-- DEINE AUFGABE --
Bearbeite die folgenden Daten, indem du überall „Find the location of a particular element“ durch „Locate the following element“ ersetzt, und lass alles andere unverändert.

+++ ÜBUNGSMATERIAL +++

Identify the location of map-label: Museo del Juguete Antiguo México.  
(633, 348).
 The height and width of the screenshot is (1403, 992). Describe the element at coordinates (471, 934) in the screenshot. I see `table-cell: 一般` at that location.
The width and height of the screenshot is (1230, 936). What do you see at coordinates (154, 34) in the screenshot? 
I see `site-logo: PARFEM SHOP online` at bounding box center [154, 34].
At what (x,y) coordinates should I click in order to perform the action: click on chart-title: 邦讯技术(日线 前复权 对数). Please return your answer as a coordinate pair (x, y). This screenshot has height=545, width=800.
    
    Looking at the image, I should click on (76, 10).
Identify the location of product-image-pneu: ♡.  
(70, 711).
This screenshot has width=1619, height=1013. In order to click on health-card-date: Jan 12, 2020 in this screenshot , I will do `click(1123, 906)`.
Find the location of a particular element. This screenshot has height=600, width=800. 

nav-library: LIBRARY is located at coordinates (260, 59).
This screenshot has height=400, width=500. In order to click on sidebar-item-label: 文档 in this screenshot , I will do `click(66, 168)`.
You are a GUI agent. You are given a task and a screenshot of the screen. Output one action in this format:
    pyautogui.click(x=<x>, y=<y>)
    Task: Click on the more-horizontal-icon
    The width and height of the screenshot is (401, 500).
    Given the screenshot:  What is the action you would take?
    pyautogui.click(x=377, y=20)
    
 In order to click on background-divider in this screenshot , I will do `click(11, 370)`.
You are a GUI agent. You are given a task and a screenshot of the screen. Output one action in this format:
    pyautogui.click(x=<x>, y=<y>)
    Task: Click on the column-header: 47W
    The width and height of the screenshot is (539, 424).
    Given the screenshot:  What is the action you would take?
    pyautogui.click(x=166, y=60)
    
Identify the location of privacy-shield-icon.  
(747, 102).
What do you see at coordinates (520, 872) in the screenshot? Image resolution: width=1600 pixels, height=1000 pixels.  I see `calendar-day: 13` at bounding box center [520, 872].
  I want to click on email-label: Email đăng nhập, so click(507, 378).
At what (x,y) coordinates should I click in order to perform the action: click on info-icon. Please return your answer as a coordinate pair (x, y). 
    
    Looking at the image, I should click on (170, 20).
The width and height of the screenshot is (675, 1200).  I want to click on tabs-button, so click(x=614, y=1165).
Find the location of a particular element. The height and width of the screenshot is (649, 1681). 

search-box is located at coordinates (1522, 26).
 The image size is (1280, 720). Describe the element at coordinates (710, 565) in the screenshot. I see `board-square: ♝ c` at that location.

+++

-- DEINE ANTWORT --
Identify the location of map-label: Museo del Juguete Antiguo México.  
(633, 348).
 The height and width of the screenshot is (1403, 992). Describe the element at coordinates (471, 934) in the screenshot. I see `table-cell: 一般` at that location.
The width and height of the screenshot is (1230, 936). What do you see at coordinates (154, 34) in the screenshot? 
I see `site-logo: PARFEM SHOP online` at bounding box center [154, 34].
At what (x,y) coordinates should I click in order to perform the action: click on chart-title: 邦讯技术(日线 前复权 对数). Please return your answer as a coordinate pair (x, y). This screenshot has height=545, width=800.
    
    Looking at the image, I should click on (76, 10).
Identify the location of product-image-pneu: ♡.  
(70, 711).
This screenshot has width=1619, height=1013. In order to click on health-card-date: Jan 12, 2020 in this screenshot , I will do `click(1123, 906)`.
Locate the following element. This screenshot has height=600, width=800. 

nav-library: LIBRARY is located at coordinates (260, 59).
This screenshot has height=400, width=500. In order to click on sidebar-item-label: 文档 in this screenshot , I will do `click(66, 168)`.
You are a GUI agent. You are given a task and a screenshot of the screen. Output one action in this format:
    pyautogui.click(x=<x>, y=<y>)
    Task: Click on the more-horizontal-icon
    The width and height of the screenshot is (401, 500).
    Given the screenshot:  What is the action you would take?
    pyautogui.click(x=377, y=20)
    
 In order to click on background-divider in this screenshot , I will do `click(11, 370)`.
You are a GUI agent. You are given a task and a screenshot of the screen. Output one action in this format:
    pyautogui.click(x=<x>, y=<y>)
    Task: Click on the column-header: 47W
    The width and height of the screenshot is (539, 424).
    Given the screenshot:  What is the action you would take?
    pyautogui.click(x=166, y=60)
    
Identify the location of privacy-shield-icon.  
(747, 102).
What do you see at coordinates (520, 872) in the screenshot? Image resolution: width=1600 pixels, height=1000 pixels.  I see `calendar-day: 13` at bounding box center [520, 872].
  I want to click on email-label: Email đăng nhập, so click(507, 378).
At what (x,y) coordinates should I click in order to perform the action: click on info-icon. Please return your answer as a coordinate pair (x, y). 
    
    Looking at the image, I should click on (170, 20).
The width and height of the screenshot is (675, 1200).  I want to click on tabs-button, so click(x=614, y=1165).
Locate the following element. The height and width of the screenshot is (649, 1681). 

search-box is located at coordinates (1522, 26).
 The image size is (1280, 720). Describe the element at coordinates (710, 565) in the screenshot. I see `board-square: ♝ c` at that location.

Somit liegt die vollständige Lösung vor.